Vitamin D-dependent calcium-binding protein (calbindin-D28K), is regulated by 1,25-dihydroxyvitamin D3 [1,25-(OH)2D3], and several other factors in a tissue-specific manner, but the controlling mechanisms are still poorly understood. In this study we examined the relative contributions of transcriptional and posttranscriptional mechanisms in the 1,25-(OH)2D3 control of calbindin-D28K mRNA expression in primary chick kidney cells and investigated the effect of extracellular Ca2+ on calbindin-D28K gene expression in the presence and absence of hormone. 1,25-(OH)2D3 treatment (10-8 M) of cells grown in serum-free medium resulted in a marked 20- to 30-fold increase in calbindin-D28K mRNA peaking at 12-18 h, which then rapidly declined to basal levels by 24 h. The abrupt decline in mRNA appeared to be associated with a reduction in size of the calbindin-D28K transcripts. Nuclear run-off assays showed only a slight (1.5-fold) increase in calbindin-D28K gene transcription 2 h after 1,25-(OH)2D3, whereas parallel assays clearly demonstrated a marked (7-fold) induction in the rate of metallothionein gene transcription 2 h after treatment of chick kidney cells with 10 μM zinc. The induction of calbindin-D mRNA by 1,25-(OH)2D3 required ongoing protein synthesis, since it was blocked by cycloheximide. Calbindin-D28K mRNA was stable for 12 h in the presence of actinomycin-D in both vitamin D-deficient and 1,25-(OH)2D3-treated cells.

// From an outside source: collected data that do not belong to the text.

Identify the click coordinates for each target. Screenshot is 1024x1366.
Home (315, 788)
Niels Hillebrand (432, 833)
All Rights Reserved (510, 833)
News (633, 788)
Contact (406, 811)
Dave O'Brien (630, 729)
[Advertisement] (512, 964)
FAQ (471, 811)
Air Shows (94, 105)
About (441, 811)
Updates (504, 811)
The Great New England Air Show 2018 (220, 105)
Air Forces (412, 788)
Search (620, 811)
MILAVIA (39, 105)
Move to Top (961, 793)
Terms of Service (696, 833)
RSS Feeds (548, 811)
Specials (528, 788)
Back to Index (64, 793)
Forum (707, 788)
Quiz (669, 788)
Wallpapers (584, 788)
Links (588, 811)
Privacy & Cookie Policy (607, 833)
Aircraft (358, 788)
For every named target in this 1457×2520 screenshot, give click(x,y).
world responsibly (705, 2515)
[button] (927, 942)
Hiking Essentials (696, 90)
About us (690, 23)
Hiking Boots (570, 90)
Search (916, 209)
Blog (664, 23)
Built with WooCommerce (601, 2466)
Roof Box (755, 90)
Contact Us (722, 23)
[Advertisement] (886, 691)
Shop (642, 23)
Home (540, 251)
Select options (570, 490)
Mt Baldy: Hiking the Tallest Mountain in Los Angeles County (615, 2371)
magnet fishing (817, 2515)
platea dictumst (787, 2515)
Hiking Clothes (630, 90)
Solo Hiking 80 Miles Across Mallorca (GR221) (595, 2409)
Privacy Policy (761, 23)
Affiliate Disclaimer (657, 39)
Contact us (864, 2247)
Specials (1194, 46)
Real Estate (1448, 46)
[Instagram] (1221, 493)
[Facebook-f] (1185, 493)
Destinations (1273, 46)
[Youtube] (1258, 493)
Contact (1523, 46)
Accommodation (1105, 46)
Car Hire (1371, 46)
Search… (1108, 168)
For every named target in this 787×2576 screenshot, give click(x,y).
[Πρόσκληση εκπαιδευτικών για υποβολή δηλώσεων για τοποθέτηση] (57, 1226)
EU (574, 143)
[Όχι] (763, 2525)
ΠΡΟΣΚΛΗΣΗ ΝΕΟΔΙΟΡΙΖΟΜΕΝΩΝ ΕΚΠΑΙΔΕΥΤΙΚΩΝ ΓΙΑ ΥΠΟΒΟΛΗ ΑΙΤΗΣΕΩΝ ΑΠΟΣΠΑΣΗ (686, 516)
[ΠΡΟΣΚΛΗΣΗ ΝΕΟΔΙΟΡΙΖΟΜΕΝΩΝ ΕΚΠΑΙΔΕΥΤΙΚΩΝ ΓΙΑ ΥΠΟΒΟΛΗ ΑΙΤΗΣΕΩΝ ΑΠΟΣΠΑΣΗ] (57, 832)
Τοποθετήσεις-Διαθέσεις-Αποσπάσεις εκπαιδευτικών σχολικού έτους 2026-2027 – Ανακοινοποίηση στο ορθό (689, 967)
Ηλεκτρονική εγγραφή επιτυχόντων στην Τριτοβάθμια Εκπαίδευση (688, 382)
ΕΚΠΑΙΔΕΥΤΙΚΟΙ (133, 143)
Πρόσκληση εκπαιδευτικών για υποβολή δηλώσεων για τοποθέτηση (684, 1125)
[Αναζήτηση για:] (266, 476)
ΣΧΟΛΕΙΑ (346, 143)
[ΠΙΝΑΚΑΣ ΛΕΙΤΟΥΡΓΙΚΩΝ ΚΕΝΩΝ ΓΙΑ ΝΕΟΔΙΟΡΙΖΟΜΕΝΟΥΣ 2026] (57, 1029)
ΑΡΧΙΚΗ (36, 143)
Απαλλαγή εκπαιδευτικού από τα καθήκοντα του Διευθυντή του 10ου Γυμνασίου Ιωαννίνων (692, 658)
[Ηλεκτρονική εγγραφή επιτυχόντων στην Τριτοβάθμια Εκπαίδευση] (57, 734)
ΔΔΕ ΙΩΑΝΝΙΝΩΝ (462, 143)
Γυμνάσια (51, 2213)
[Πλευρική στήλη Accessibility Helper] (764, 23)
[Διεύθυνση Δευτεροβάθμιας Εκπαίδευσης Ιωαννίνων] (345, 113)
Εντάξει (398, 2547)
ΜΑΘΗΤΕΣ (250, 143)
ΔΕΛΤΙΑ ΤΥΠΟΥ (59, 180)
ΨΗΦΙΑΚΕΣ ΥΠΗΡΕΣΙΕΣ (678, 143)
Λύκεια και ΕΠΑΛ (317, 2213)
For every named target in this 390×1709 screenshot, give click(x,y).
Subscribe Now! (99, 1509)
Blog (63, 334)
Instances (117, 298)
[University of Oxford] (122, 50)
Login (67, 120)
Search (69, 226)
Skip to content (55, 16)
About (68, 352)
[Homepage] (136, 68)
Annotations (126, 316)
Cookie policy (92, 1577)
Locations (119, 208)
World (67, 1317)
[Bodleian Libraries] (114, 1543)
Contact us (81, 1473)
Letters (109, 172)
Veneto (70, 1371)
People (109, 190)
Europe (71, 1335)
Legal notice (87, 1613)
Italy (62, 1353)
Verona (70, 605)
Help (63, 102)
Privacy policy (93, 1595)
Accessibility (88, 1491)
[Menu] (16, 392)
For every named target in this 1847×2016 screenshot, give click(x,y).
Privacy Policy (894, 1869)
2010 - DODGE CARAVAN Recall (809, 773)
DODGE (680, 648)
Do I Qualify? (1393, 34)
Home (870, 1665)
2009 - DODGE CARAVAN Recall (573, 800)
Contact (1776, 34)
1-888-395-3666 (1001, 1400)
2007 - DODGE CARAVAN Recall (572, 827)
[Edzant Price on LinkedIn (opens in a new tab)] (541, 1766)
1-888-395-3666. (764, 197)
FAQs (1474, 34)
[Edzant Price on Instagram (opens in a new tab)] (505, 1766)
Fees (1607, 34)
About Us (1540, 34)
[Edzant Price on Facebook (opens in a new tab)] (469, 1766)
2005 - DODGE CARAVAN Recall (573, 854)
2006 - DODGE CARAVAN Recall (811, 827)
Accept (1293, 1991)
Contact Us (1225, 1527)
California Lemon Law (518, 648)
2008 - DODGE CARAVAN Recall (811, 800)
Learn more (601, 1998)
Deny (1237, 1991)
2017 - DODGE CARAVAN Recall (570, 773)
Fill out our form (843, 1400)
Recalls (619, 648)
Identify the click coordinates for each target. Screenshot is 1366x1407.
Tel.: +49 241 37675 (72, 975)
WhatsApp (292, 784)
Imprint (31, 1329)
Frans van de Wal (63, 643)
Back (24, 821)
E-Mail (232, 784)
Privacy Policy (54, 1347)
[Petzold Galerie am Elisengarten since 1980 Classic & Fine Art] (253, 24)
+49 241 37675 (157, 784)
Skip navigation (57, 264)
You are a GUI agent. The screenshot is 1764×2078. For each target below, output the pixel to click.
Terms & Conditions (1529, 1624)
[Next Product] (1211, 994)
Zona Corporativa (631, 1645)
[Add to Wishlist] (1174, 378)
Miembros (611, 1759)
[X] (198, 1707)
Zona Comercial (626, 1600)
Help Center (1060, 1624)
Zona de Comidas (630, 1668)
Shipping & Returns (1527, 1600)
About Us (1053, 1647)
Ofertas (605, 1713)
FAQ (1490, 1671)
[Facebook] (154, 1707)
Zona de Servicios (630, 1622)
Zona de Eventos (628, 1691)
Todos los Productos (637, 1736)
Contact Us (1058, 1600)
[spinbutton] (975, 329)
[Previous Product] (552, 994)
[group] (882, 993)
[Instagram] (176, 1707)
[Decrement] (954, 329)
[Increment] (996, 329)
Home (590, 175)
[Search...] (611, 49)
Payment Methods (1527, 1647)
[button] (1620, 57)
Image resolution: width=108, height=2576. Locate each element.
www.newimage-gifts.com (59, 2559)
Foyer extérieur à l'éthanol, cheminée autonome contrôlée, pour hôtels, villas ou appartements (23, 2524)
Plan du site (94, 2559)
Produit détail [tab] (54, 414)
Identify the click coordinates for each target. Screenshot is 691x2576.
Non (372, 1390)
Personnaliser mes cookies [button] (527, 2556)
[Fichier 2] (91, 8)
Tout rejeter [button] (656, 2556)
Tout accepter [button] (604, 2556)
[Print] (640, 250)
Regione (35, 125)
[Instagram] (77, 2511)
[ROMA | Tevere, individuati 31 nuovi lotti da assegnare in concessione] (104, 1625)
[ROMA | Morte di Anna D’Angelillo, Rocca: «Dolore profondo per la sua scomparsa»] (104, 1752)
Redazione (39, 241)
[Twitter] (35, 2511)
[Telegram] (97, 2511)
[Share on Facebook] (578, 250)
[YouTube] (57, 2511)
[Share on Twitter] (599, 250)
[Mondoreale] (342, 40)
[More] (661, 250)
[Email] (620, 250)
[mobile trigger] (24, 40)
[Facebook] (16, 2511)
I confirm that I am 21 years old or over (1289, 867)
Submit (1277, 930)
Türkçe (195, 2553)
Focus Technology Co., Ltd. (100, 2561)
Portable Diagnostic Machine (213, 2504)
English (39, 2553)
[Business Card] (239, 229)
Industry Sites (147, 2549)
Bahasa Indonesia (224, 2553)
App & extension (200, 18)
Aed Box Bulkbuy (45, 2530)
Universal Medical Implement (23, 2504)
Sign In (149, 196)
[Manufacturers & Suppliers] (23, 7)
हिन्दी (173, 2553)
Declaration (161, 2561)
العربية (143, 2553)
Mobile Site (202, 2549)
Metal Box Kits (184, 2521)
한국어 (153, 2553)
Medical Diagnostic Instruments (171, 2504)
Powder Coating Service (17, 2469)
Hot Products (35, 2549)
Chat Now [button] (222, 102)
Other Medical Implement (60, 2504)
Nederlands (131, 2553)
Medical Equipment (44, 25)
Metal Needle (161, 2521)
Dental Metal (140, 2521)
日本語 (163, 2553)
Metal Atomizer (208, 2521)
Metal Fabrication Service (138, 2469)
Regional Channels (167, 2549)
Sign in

Both basal and 1,25-(OH)2D3-induced calbindin-D2sK mRNA were modulated by the extracellular Ca2+, with maximum expression occurring at 1-2 mM. We conclude that 1,25-(OH)2D3 induces kidney calbindin-D28K mRNA by producing a small increase in its transcriptional rate, which is accompanied by pronounced posttranscriptional effects(s). The striking modulation of calbindin-D28K expression by extracellular Ca2+ is consistent with a putative role for this protein in the regulation of this ion in the kidney cell.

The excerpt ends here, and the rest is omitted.